# What you are asked to do
Repeat the rows word for word, beginning with the line that contains "Find the location of a" and continuing through the end of the rows, both ends included. Leave the pictures out of your answer.

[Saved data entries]
_ _ _
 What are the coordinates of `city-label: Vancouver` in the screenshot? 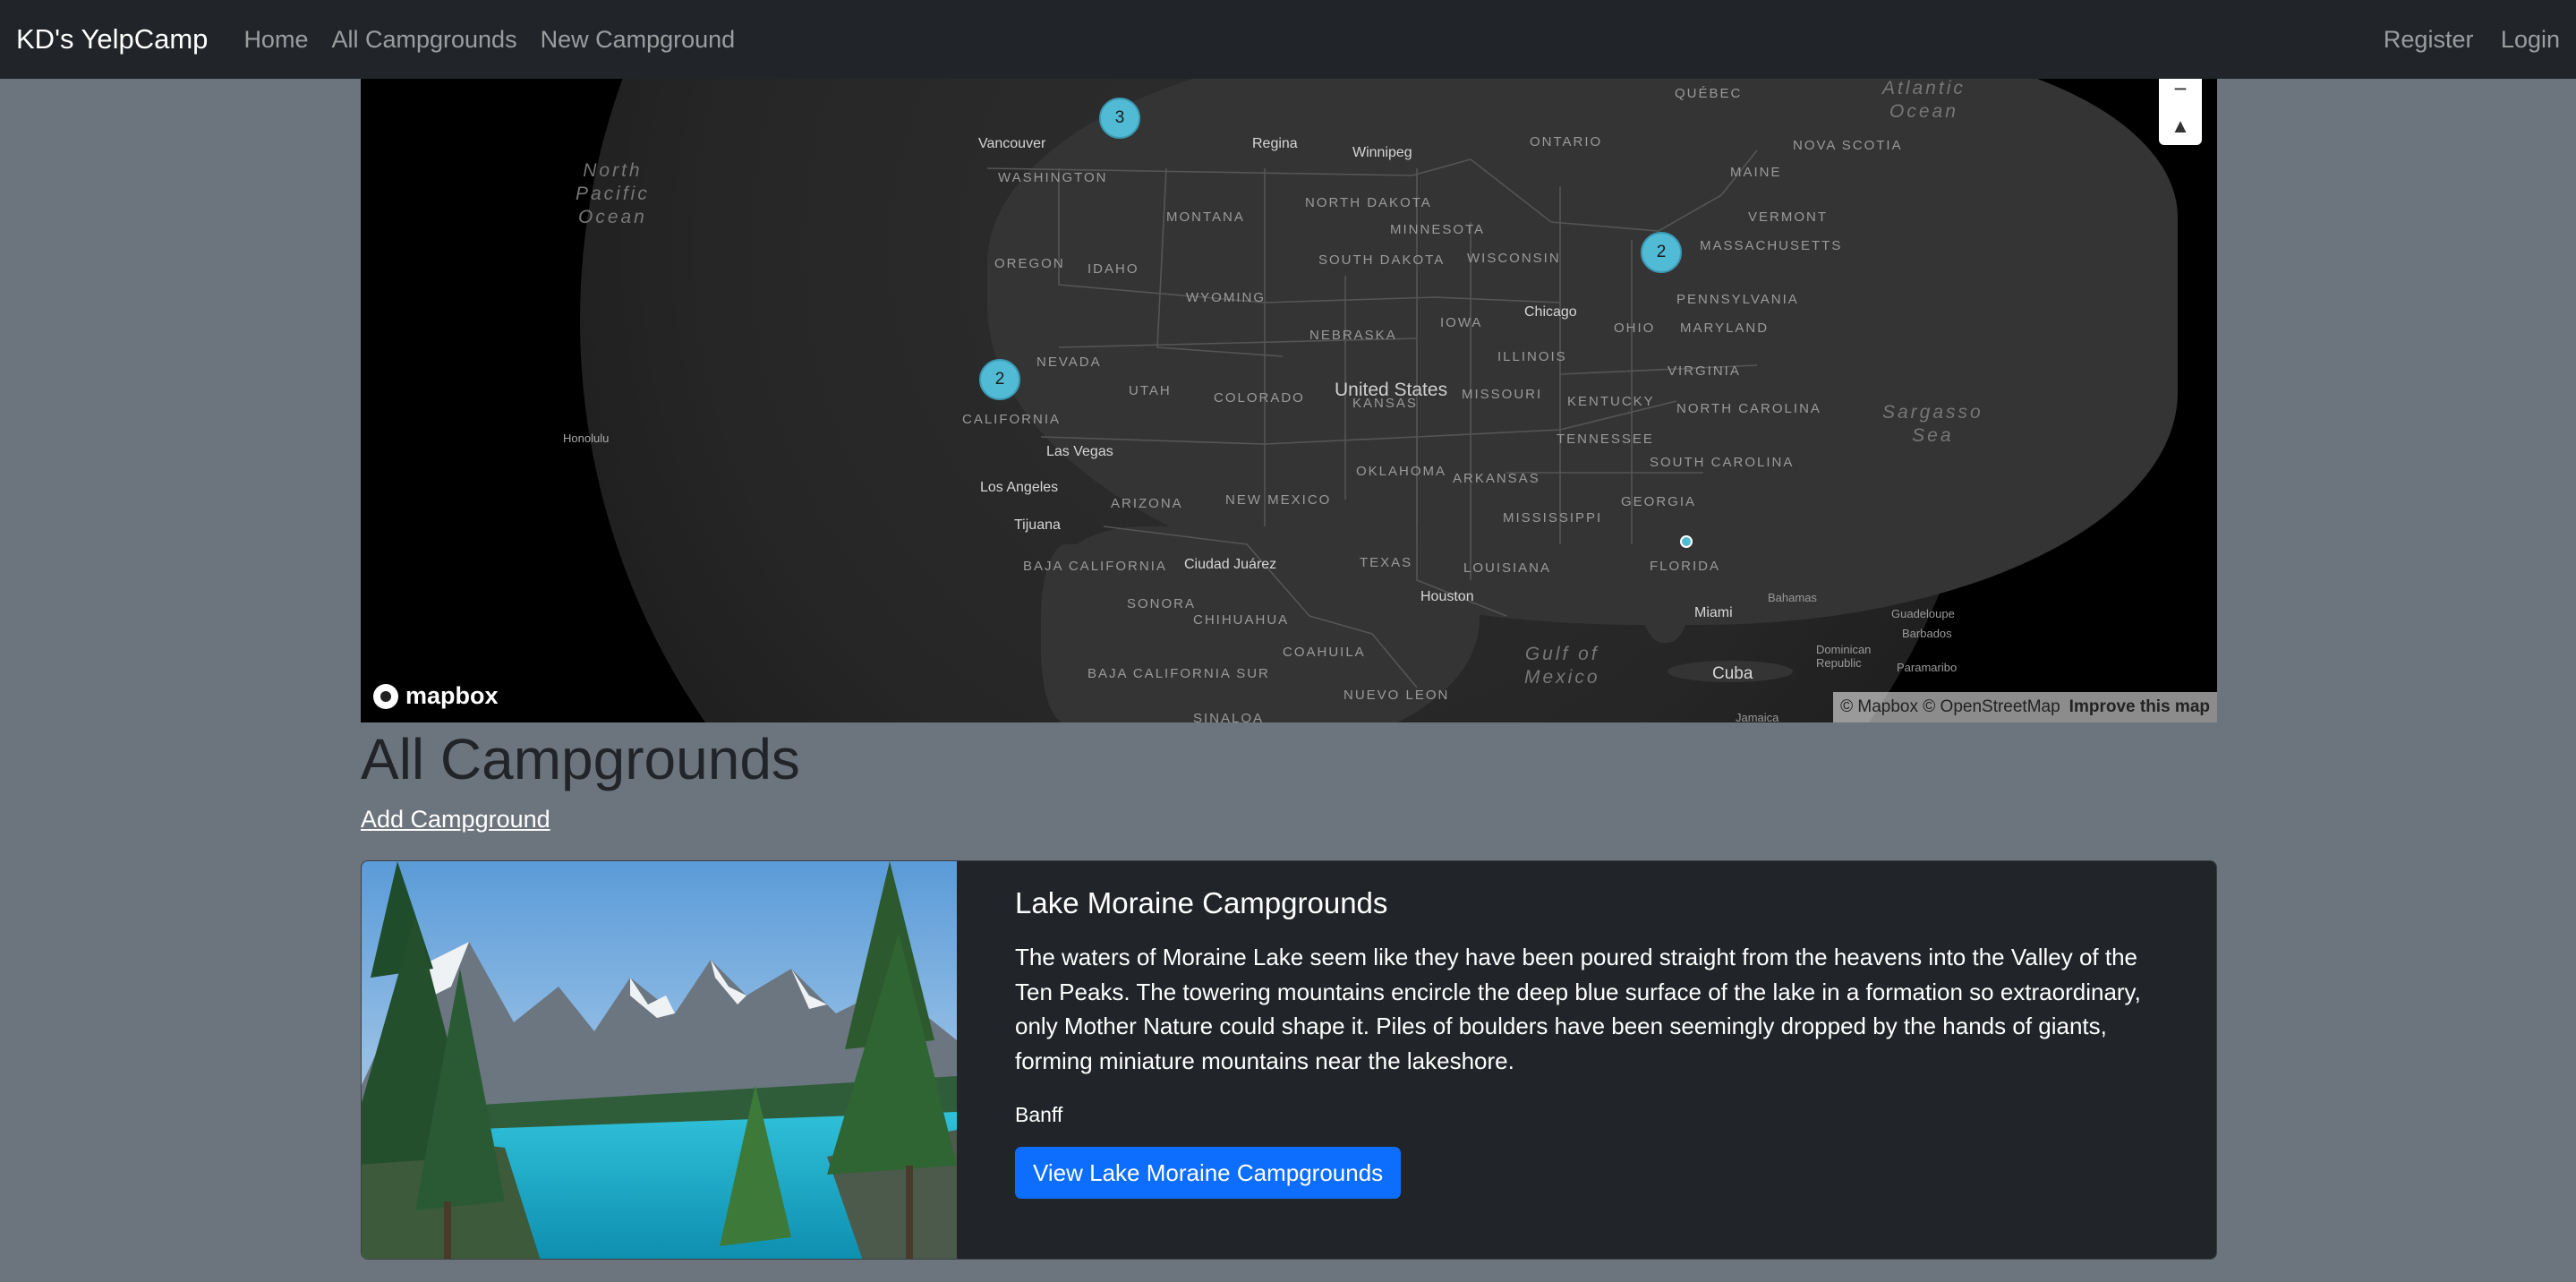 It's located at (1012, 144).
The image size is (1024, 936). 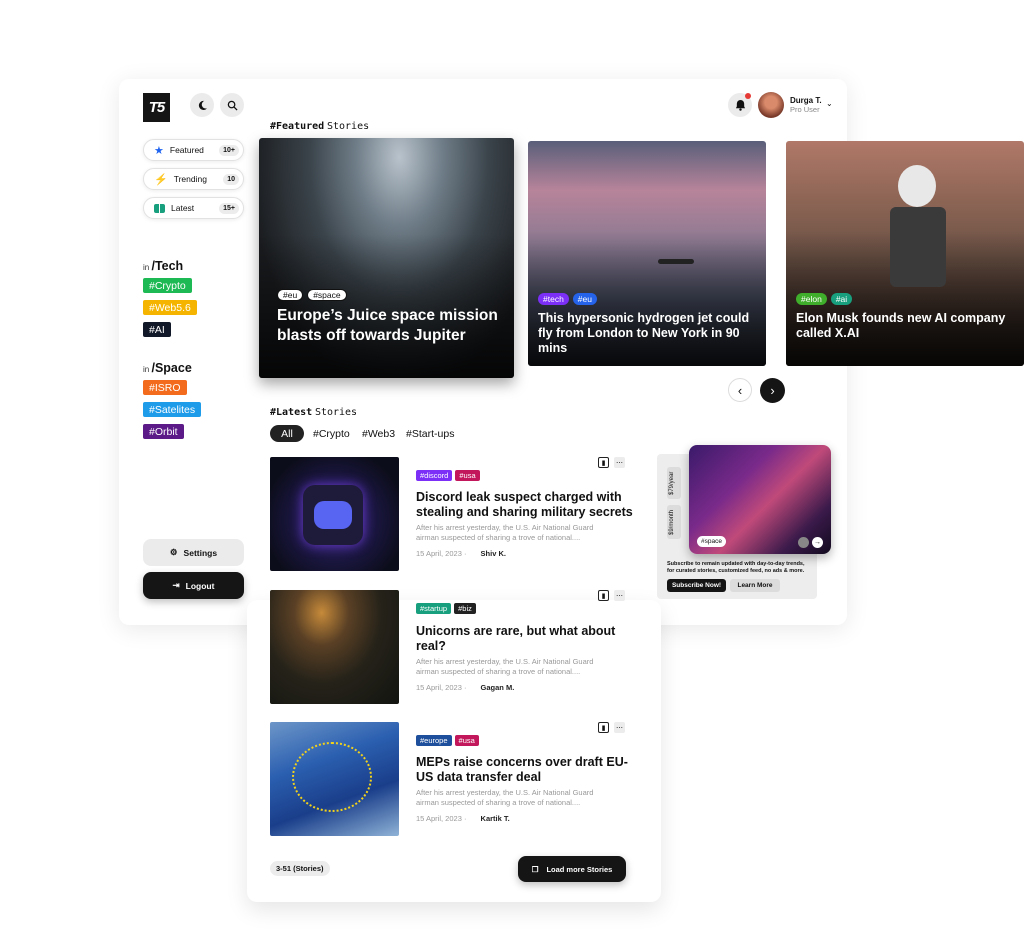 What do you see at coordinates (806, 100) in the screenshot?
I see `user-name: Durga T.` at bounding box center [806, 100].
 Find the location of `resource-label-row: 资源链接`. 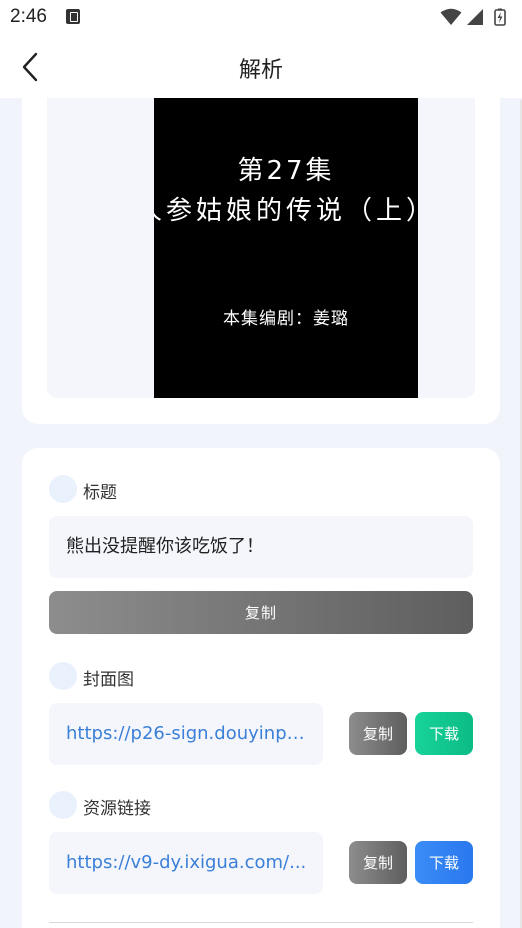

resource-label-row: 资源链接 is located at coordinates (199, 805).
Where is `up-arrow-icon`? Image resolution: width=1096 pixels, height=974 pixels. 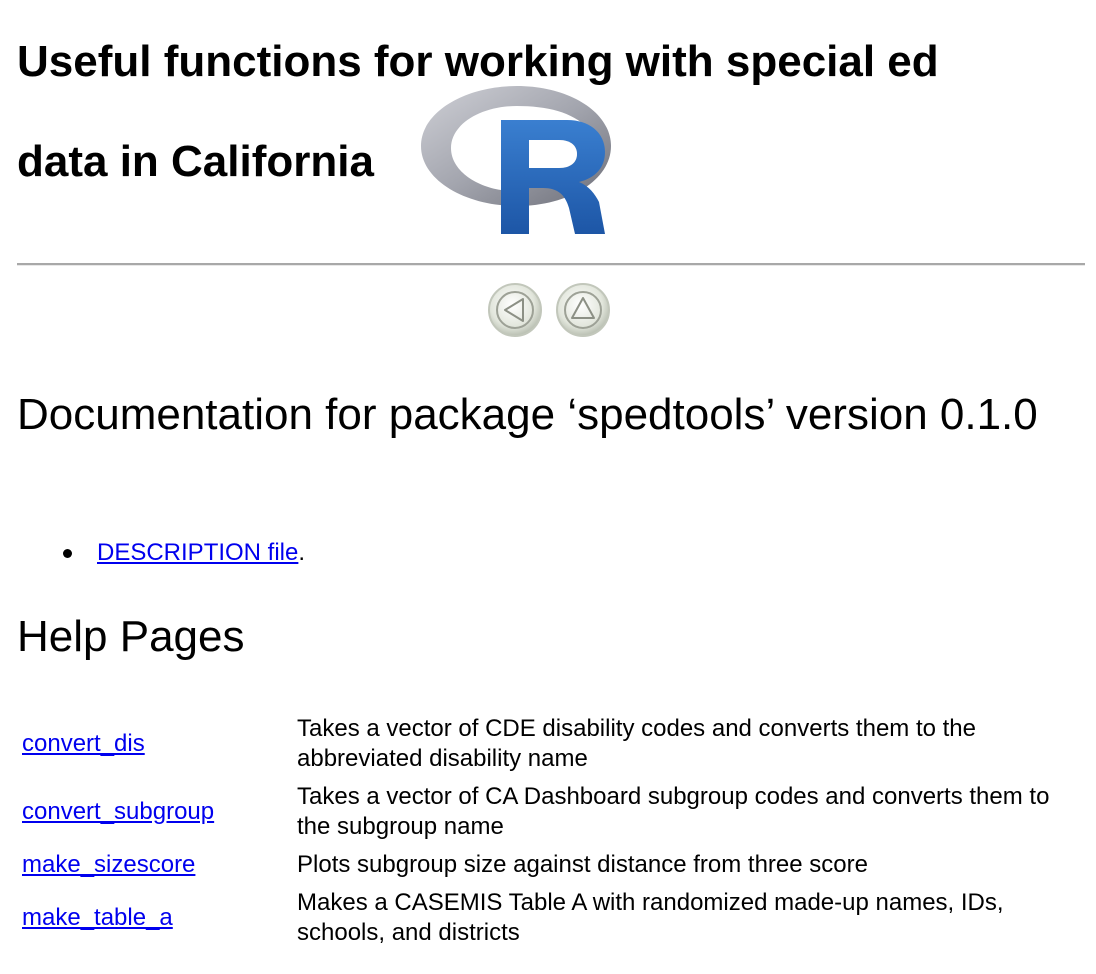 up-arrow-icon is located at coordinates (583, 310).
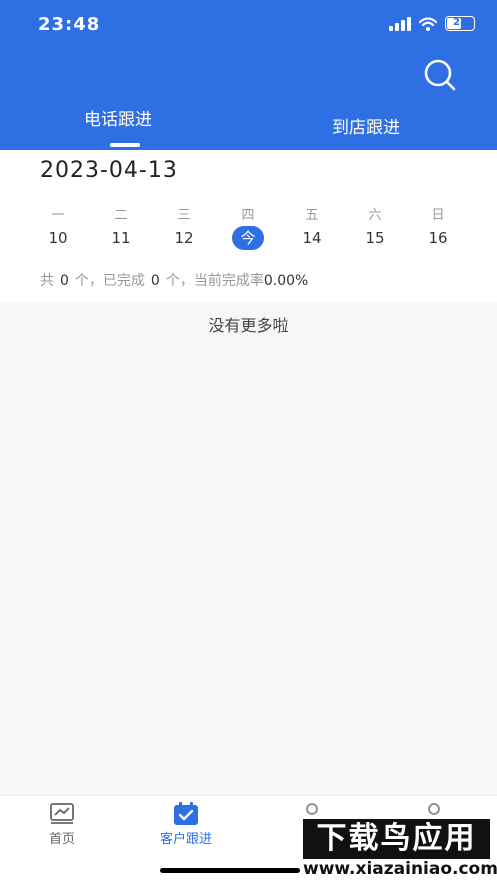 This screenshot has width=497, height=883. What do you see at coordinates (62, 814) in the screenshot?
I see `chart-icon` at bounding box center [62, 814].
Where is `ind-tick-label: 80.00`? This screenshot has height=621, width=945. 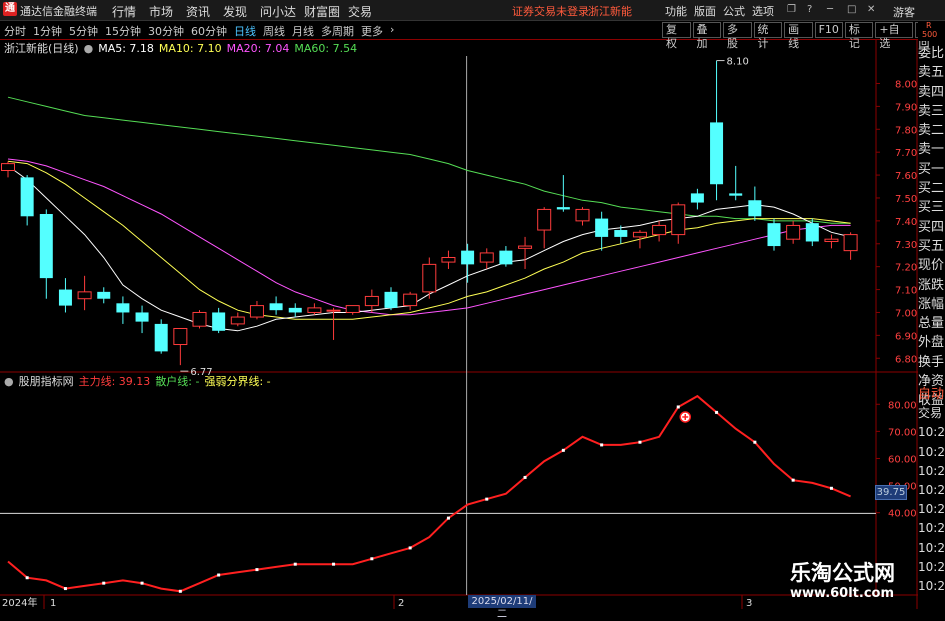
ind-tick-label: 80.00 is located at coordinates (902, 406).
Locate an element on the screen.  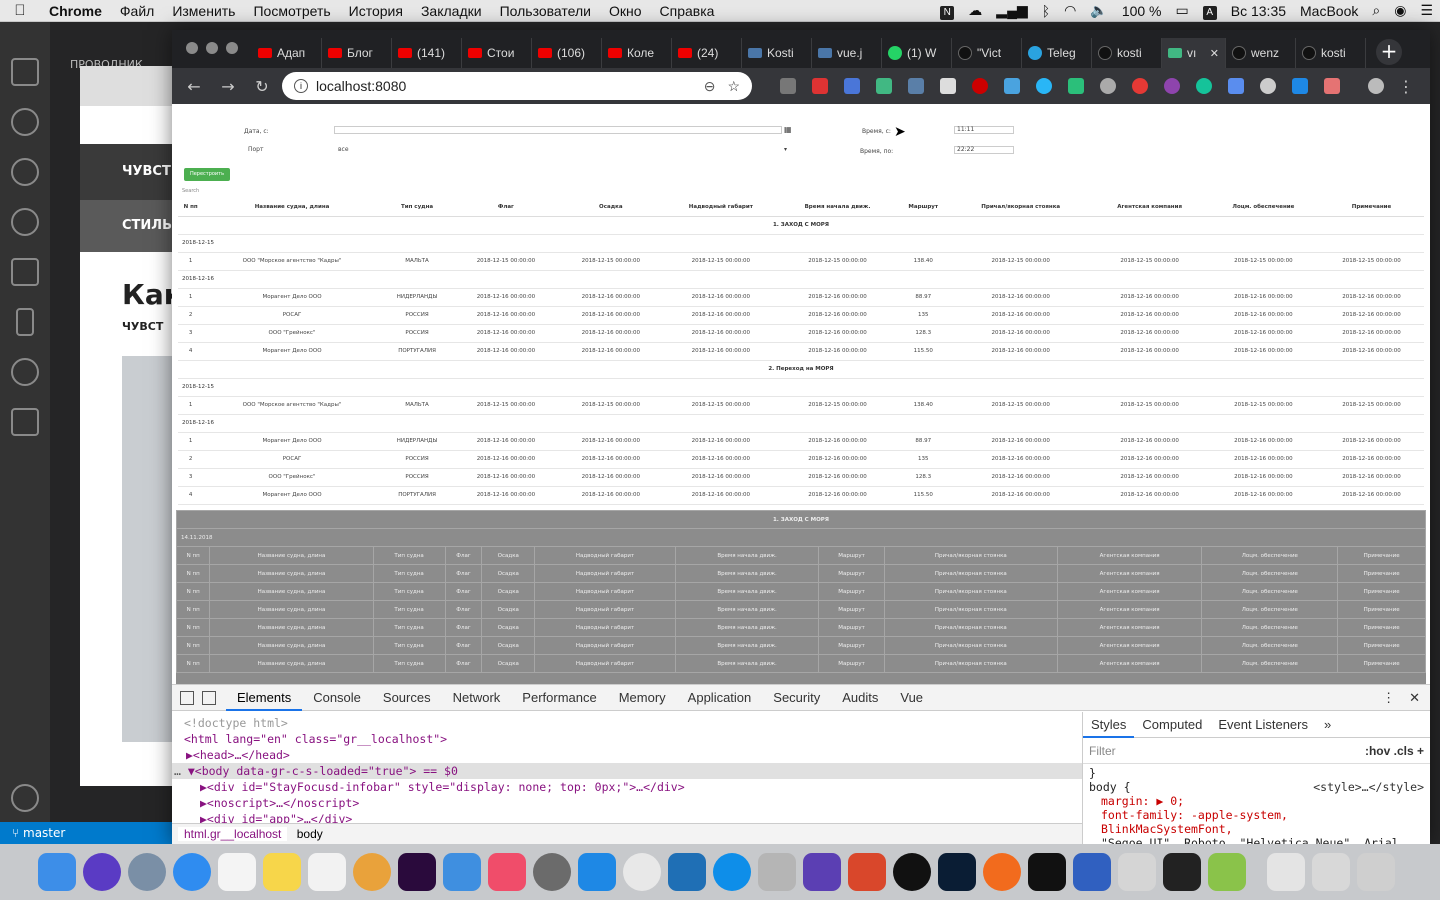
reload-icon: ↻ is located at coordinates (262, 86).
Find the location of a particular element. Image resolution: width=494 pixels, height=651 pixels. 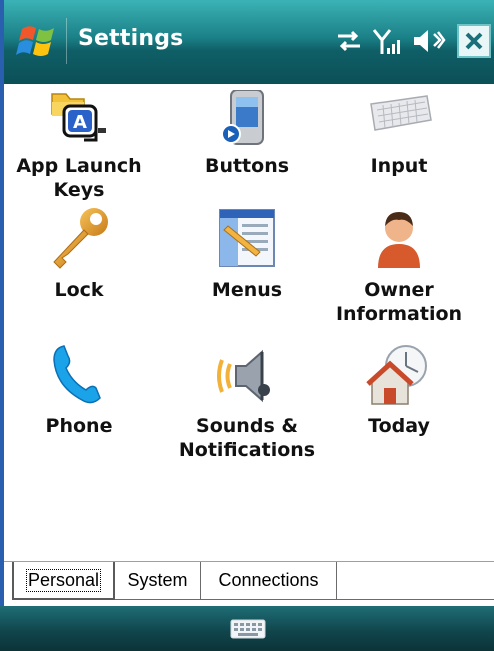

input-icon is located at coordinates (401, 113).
_ _ _
# Exercise answer
Find the location of a particular element. Image resolution: width=494 pixels, height=651 pixels. 

input-icon is located at coordinates (401, 113).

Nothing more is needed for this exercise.